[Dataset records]
+++
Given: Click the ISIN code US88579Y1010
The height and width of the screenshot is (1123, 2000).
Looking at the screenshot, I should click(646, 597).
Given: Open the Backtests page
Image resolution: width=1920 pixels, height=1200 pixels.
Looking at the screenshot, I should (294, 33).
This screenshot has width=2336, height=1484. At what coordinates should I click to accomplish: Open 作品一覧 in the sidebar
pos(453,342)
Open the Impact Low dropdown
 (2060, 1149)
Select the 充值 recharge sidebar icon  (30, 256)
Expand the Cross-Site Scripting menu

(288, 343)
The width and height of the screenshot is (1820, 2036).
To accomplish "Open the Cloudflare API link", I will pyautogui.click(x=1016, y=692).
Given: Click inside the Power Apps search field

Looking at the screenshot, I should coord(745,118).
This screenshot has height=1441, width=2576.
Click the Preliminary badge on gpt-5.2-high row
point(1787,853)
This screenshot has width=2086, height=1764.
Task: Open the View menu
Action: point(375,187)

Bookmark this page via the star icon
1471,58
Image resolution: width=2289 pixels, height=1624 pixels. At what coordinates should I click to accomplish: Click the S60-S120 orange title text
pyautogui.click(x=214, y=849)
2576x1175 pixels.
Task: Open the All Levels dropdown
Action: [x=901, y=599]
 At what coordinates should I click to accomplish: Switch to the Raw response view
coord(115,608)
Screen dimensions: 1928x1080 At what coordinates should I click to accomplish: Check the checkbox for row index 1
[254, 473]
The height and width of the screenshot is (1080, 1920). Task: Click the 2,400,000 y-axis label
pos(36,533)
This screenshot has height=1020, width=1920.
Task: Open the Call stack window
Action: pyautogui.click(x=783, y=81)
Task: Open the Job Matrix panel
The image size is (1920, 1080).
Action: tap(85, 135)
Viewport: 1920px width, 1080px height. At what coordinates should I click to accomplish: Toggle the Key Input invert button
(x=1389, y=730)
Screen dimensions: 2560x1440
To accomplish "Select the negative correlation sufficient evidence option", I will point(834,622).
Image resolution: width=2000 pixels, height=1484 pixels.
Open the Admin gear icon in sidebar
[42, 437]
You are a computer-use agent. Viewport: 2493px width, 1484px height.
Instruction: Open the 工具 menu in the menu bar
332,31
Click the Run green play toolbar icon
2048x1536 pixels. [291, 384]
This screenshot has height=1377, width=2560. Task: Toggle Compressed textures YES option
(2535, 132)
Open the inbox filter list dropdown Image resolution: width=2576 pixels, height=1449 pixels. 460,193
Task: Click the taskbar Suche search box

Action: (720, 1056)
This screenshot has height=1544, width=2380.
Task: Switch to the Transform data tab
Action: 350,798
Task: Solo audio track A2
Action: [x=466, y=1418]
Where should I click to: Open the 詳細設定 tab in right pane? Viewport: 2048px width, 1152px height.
+++
▶ _Exercise_
The only acceptable answer is the full set of entries, repeated exactly.

▶ _The completed task_
Given: Click the ISIN code US88579Y1010
The height and width of the screenshot is (1123, 2000).
Looking at the screenshot, I should click(646, 597).
Given: Open the Backtests page
Image resolution: width=1920 pixels, height=1200 pixels.
Looking at the screenshot, I should (294, 33).
This screenshot has width=2336, height=1484. At what coordinates should I click to accomplish: Open 作品一覧 in the sidebar
pos(453,342)
Open the Impact Low dropdown
 (2060, 1149)
Select the 充值 recharge sidebar icon  (30, 256)
Expand the Cross-Site Scripting menu

(288, 343)
The width and height of the screenshot is (1820, 2036).
To accomplish "Open the Cloudflare API link", I will pyautogui.click(x=1016, y=692).
Given: Click inside the Power Apps search field

Looking at the screenshot, I should coord(745,118).
This screenshot has height=1441, width=2576.
Click the Preliminary badge on gpt-5.2-high row
point(1787,853)
This screenshot has width=2086, height=1764.
Task: Open the View menu
Action: point(375,187)

Bookmark this page via the star icon
1471,58
Image resolution: width=2289 pixels, height=1624 pixels. At what coordinates should I click to accomplish: Click the S60-S120 orange title text
pyautogui.click(x=214, y=849)
2576x1175 pixels.
Task: Open the All Levels dropdown
Action: [x=901, y=599]
 At what coordinates should I click to accomplish: Switch to the Raw response view
coord(115,608)
Screen dimensions: 1928x1080 At what coordinates should I click to accomplish: Check the checkbox for row index 1
[254, 473]
The height and width of the screenshot is (1080, 1920). Task: Click the 2,400,000 y-axis label
pos(36,533)
This screenshot has height=1020, width=1920.
Task: Open the Call stack window
Action: pyautogui.click(x=783, y=81)
Task: Open the Job Matrix panel
The image size is (1920, 1080).
Action: tap(85, 135)
Viewport: 1920px width, 1080px height. At what coordinates should I click to accomplish: Toggle the Key Input invert button
(x=1389, y=730)
Screen dimensions: 2560x1440
To accomplish "Select the negative correlation sufficient evidence option", I will point(834,622).
Image resolution: width=2000 pixels, height=1484 pixels.
Open the Admin gear icon in sidebar
[42, 437]
You are a computer-use agent. Viewport: 2493px width, 1484px height.
Instruction: Open the 工具 menu in the menu bar
332,31
Click the Run green play toolbar icon
2048x1536 pixels. [291, 384]
This screenshot has height=1377, width=2560. Task: Toggle Compressed textures YES option
(2535, 132)
Open the inbox filter list dropdown Image resolution: width=2576 pixels, height=1449 pixels. 460,193
Task: Click the taskbar Suche search box

Action: (720, 1056)
This screenshot has height=1544, width=2380.
Task: Switch to the Transform data tab
Action: 350,798
Task: Solo audio track A2
Action: [x=466, y=1418]
Where should I click to: Open the 詳細設定 tab in right pane? Viewport: 2048px width, 1152px height.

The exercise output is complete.